= Beginning of Section =

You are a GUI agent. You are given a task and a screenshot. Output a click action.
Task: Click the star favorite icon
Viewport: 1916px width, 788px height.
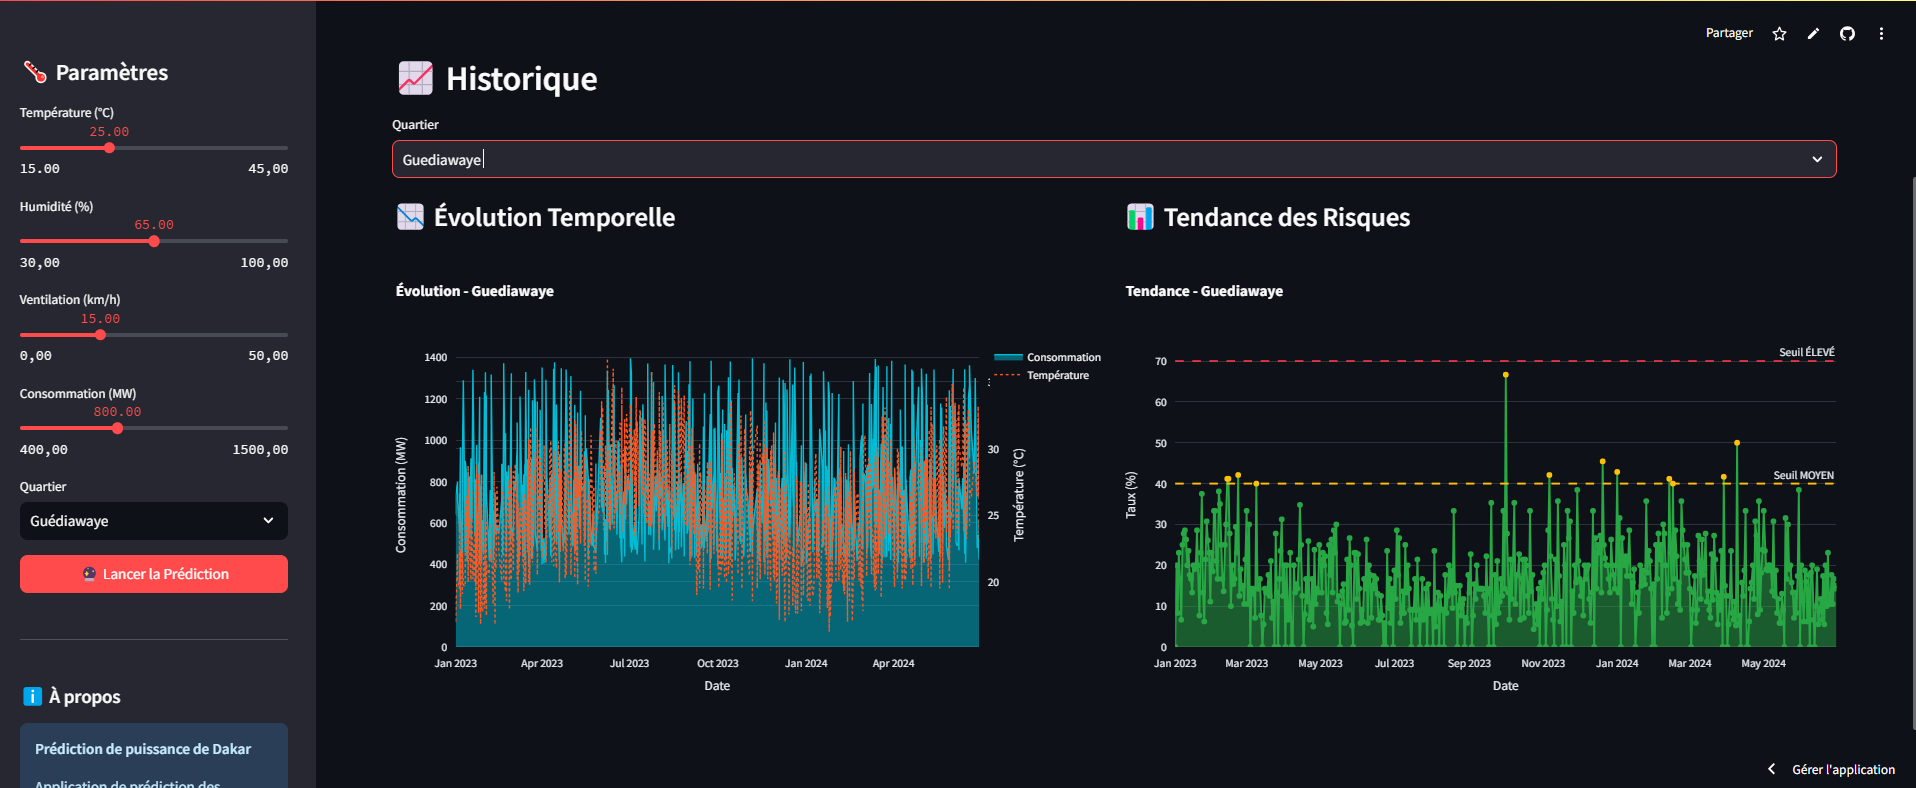[x=1779, y=34]
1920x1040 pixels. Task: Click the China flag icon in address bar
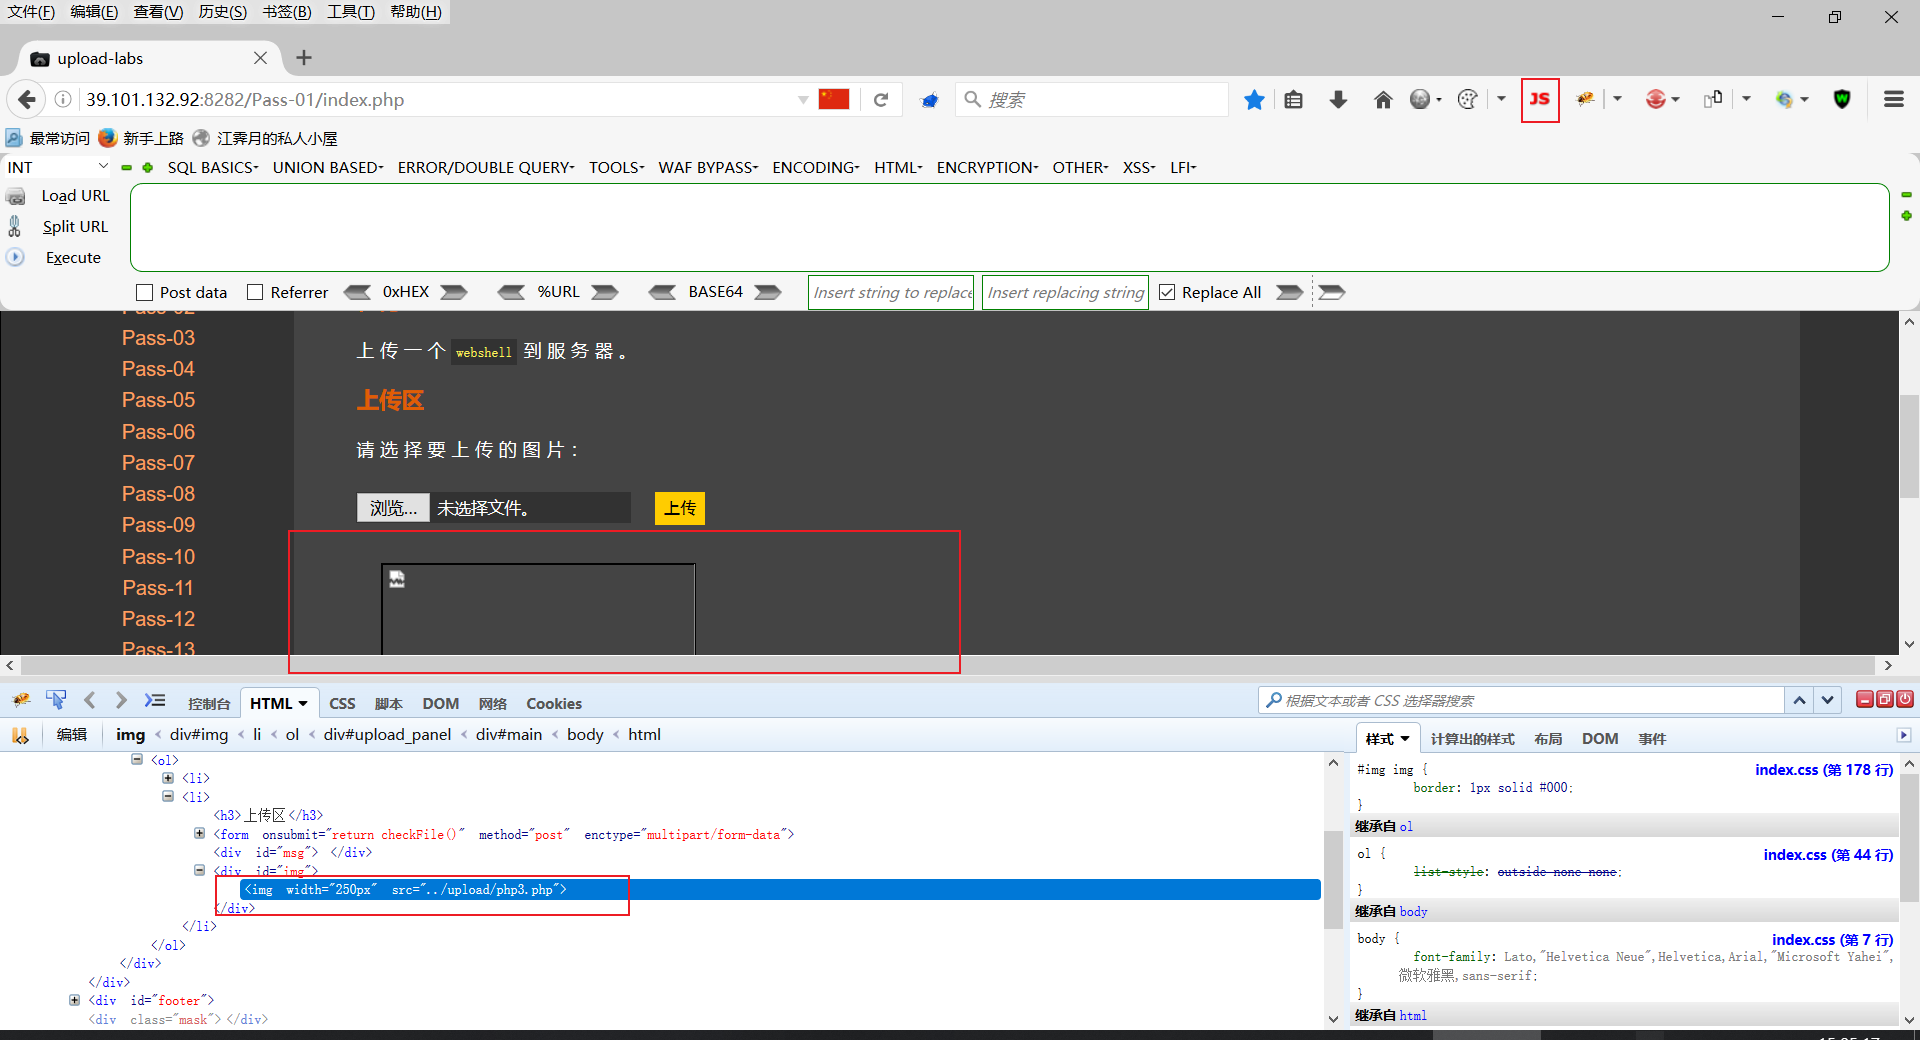click(x=833, y=99)
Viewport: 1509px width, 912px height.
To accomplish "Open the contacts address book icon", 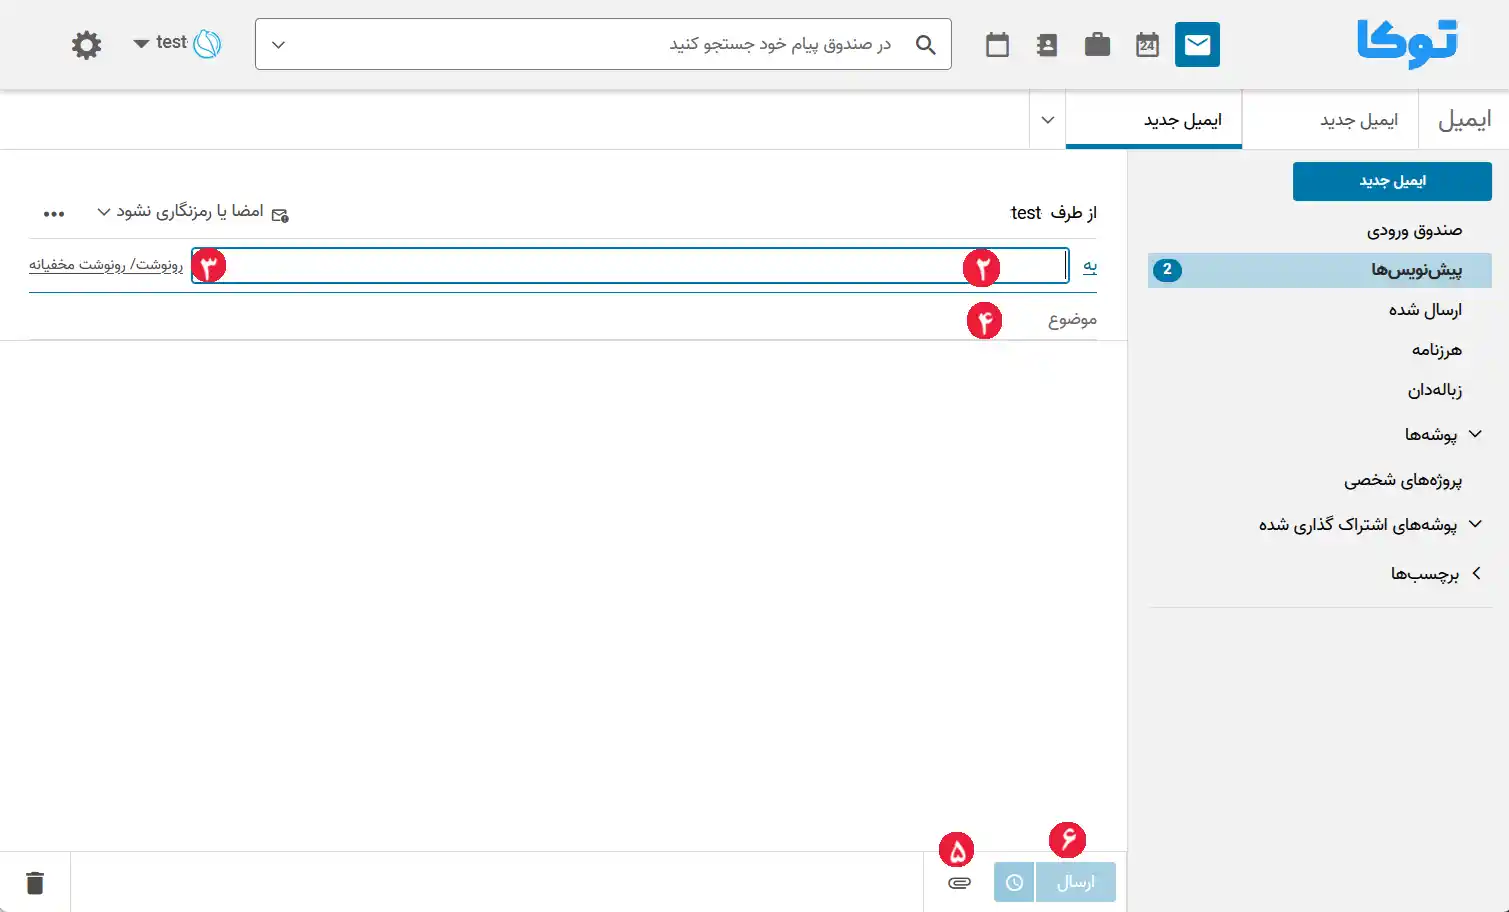I will (1047, 45).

= End of Section =

## Problem statement
Repeat only what runs from the first line of the records above to the line with "Viewport: 1509px width, 912px height.", both included, word for word, minus the pictures.

## Response for this exercise
You are a GUI agent. You are given a task and a screenshot. Output a click action.
Task: Click the star favorite icon
Viewport: 1916px width, 788px height.
[x=1779, y=34]
1920x1040 pixels. Task: Click the China flag icon in address bar
click(x=833, y=99)
Viewport: 1509px width, 912px height.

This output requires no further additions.